本文抜粋:
"""

DBFS_CLIENTはスタンドアロンのOCIクライアントで、OCIコールとDBMS_FUSE APIを使用します。
ノート:
この機能はOraSDK/RSFと互換します。
21.4.5 データベース・ファイルシステムの例—ファイル・ロック
次の例は、アドバイザ・ロックと、UNIXベースのシステムで使用できるロック機能を示しています。次の例では、2つの実行中のプロセス、プロセスAとプロセスBを使用します。
例21-2 ロックなし
プロセスAで次のファイルが開きます。
file_desc = open(“/path/to/file”, O_RDONLY);
/* Reads data into bufffers */
read(fd, buf1, sizeof(buf));
read(fd, buf2, sizeof(buf));
close(file_desc);OSスケジュールに従って、プロセスBはいつでも開始でき、ファイル・データの整合性に影響を与えるwriteシステム・コールを実行できます。
例21-3 アドバイザリ・ロックは使用されているがプロセスBはプロトコルに従っていない
プロセスAで次のファイルが開きます。
file_desc = open(“/path/to/file”, O_RDONLY);
ret = AcquireLock(file_desc, RD_LOCK);
if(ret)
{
read(fd, buf1, sizeof(buf));
read(fd, buf2, sizeof(buf));
ReleaseLock(file_desc);
}
close(file_desc);OSスケジュールに従って、プロセスBはいつでも開始でき、プロセスAがすでにreadロックを保持していることを無視してwriteシステム・コールも実行できます。
プロセスBで次のファイルが開きます。
file_desc1 = open(“/path/to/file”, O_WRONLY);
write(file_desc1, buf, sizeof(buf));
close(file_desc1);前述のコードが実行されると、ファイルでデータの不整合が生じます。
例21-4 アドバイザリ・ロックの使用とプロトコルに従うプロセス
プロセスAで次のファイルが開きます。
file_desc = open(“/path/to/file”, O_RDONLY);
ret = AcquireLock(file_desc, RD_LOCK);
if(ret)

"""

(保存済みデータ項目)
"""

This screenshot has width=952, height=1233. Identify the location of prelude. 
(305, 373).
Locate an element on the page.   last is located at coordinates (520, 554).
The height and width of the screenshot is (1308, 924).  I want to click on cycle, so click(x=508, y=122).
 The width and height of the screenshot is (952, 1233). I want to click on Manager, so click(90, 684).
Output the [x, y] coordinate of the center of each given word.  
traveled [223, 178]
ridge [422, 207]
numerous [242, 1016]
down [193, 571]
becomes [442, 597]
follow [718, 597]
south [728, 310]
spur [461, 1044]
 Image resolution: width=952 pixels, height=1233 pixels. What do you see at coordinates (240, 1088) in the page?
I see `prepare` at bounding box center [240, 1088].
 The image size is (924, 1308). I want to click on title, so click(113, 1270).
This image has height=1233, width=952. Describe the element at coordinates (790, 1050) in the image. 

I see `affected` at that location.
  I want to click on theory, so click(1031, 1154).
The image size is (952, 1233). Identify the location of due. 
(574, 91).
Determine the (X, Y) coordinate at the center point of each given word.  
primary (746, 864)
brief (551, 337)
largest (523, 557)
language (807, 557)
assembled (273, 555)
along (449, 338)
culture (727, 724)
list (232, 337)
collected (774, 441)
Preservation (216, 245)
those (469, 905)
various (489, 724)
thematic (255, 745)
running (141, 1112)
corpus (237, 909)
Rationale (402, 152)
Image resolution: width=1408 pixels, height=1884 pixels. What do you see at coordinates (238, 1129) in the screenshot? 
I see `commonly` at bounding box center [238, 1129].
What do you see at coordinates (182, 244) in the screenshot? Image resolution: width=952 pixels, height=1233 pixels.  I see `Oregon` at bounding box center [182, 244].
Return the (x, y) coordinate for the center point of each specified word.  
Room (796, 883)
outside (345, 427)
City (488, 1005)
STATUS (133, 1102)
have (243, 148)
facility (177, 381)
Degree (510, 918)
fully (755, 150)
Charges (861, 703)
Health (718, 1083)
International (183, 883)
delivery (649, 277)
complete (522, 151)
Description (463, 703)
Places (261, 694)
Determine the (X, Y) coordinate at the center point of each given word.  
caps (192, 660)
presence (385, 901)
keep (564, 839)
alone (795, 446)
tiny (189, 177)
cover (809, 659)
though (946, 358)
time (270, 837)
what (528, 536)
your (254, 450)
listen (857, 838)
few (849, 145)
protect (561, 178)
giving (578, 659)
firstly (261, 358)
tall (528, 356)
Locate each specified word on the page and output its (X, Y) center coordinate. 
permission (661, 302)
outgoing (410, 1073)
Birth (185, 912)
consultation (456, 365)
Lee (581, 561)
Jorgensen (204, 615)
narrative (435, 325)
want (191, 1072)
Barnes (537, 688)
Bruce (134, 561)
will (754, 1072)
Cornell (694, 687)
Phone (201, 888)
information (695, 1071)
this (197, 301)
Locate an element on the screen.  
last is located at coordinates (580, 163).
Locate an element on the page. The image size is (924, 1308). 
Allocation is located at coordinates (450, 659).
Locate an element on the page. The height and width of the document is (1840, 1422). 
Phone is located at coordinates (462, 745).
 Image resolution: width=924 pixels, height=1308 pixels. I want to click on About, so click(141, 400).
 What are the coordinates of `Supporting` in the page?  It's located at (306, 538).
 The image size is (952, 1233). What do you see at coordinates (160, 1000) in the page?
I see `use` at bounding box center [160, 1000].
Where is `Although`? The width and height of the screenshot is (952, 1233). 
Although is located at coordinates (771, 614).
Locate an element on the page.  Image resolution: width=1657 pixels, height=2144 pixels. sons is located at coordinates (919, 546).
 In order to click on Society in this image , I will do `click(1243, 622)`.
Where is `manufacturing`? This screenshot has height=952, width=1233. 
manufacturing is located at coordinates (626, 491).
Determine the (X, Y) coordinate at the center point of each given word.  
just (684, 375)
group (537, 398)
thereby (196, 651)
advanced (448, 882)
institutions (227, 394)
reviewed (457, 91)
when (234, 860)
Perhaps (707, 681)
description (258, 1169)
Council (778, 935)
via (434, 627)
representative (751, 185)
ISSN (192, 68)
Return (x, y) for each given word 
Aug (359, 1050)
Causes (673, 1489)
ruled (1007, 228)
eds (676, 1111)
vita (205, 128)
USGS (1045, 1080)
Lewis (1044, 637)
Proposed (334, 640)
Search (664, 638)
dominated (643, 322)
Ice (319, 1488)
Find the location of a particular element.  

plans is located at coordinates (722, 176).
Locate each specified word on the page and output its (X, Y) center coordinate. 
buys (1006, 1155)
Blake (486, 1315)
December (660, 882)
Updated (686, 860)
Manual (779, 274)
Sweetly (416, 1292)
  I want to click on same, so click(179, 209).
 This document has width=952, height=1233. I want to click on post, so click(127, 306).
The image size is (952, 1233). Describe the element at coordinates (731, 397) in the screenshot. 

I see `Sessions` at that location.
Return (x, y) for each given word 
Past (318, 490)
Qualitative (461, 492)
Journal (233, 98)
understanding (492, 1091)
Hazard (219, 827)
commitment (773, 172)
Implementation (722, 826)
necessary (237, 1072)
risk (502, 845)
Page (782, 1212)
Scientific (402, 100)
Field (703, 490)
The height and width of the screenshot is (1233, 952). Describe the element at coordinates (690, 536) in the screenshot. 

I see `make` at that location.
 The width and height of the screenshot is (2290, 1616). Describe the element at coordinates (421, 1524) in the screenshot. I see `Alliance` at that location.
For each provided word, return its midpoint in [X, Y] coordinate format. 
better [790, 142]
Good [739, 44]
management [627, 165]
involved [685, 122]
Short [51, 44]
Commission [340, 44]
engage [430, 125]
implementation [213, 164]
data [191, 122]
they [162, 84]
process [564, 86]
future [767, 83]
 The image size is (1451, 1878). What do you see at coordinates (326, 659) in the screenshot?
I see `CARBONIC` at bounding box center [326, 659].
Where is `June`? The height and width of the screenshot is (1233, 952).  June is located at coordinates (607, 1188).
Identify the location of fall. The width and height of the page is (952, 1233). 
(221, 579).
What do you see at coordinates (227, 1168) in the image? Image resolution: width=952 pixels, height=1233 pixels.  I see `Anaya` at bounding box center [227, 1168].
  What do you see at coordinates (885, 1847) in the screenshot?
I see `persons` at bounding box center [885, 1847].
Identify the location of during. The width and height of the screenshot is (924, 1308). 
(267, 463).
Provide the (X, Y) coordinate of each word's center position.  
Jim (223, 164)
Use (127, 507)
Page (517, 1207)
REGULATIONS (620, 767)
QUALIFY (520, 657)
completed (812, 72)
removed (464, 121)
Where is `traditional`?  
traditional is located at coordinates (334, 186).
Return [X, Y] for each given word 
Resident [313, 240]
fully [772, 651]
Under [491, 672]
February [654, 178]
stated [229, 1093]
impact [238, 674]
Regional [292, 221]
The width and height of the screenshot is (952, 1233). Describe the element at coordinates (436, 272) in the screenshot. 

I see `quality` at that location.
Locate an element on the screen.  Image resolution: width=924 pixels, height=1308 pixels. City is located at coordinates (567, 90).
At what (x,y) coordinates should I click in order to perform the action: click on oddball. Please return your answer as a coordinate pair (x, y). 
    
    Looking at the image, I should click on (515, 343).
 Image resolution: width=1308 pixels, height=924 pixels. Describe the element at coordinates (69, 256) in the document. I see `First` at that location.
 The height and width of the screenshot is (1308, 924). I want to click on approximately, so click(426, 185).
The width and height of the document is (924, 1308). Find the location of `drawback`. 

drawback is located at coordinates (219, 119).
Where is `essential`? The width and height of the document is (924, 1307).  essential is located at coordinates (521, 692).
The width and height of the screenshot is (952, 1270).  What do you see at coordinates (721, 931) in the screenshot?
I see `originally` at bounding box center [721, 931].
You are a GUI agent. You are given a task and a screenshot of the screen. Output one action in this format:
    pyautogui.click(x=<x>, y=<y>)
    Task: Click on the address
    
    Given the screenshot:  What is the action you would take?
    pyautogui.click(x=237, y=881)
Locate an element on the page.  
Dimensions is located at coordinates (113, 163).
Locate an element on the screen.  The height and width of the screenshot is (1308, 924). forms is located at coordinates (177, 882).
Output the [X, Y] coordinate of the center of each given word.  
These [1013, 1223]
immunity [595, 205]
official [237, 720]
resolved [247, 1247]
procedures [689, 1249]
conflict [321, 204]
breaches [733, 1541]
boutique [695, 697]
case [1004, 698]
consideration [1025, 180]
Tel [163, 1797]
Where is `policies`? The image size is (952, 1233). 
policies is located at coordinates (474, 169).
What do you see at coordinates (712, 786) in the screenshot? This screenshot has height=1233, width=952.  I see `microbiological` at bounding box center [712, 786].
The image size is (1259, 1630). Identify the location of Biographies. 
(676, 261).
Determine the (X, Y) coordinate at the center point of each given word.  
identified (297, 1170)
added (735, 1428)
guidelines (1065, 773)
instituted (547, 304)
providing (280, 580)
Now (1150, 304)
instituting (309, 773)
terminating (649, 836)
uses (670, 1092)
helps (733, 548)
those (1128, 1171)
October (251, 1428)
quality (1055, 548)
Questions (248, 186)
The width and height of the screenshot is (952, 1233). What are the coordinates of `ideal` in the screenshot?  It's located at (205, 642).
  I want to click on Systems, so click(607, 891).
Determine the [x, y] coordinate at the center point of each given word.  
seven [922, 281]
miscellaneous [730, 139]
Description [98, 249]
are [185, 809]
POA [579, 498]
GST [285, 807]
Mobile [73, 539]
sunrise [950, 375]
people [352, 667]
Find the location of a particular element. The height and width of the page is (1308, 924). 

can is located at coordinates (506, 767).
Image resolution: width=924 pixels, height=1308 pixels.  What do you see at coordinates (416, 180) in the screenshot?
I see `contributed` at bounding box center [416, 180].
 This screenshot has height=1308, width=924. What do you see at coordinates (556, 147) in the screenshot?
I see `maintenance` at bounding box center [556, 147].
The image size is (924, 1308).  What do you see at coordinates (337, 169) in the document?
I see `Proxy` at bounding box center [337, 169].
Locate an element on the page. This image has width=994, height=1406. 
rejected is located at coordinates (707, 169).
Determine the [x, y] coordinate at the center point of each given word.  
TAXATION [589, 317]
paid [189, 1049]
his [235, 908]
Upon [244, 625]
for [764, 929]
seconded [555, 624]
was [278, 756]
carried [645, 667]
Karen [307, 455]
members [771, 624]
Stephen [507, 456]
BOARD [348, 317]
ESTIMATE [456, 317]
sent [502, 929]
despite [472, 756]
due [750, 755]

"""

作業一覧:
1) ファイル・ロックに関する本文について、次の問いに答えてください。
(a) DBFS_CLIENTは何を使用しますか。
(b) 例で使用される2つの実行中のプロセスは、それぞれ何と呼ばれていますか。
(c) 例21-3において、プロセスBがwriteシステム・コールを実行する際に無視するのは何ですか。
2) ファイル・ロックに関する本文を、最後の行「if(ret)」の次から書き継いでください。

解答済みの問題:
1)
(a) OCIコールとDBMS_FUSE API
(b) プロセスAとプロセスB
(c) プロセスAがすでにreadロックを保持していること

2)
{
read(fd, buf1, sizeof(buf));
read(fd, buf2, sizeof(buf));
ReleaseLock(file_desc);
}
close(file_desc);プロセスBで次のファイルが開きます。
file_desc1 = open(“/path/to/file”, O_WRONLY);
ret = AcquireLock(file_desc1, WR_LOCK);
/* The above call will take care of checking the existence of a lock */
if(ret)
{
write(file_desc1, buf, sizeof(buf));
ReleaseLock(file_desc1);
} close(file_desc1);プロセスBはロックAPIに従います。このAPIによってプロセスはロックを取得せずにファイルにwriteを実行することはありません。
21.4.6 ファイル・ロックの動作
The DBFSファイル・ロック機能により、次の動作が行われます。
-
DBFSのファイル・ロックが冪等機能で実装されます。1つのプロセスで同じファイルに対して"N"回readまたはwriteロック・コールが実行された場合、1回目のコールのみ有効で、以降の"N-1"回のコールは冗長として処理され、No Operation (NOOP)が返されます。 -
ファイルは1回だけロック解除できます。1つのプロセスで同じファイルに対して"N"回
unlockコールが実行された場合、1回目のコールのみ有効で、以降の"N-1"回のコールは冗長として処理され、NOOPが返されます。 -
readからwriteへのロック変換のみサポートされます。1つのプロセスPでファイルFにreadロックが設定されている場合(またPがreadロックを保持する唯一のプロセスである場合)、ファイルFでのPによるwriteロック要求によって、readロックはexclusive/writeロックに変換されます。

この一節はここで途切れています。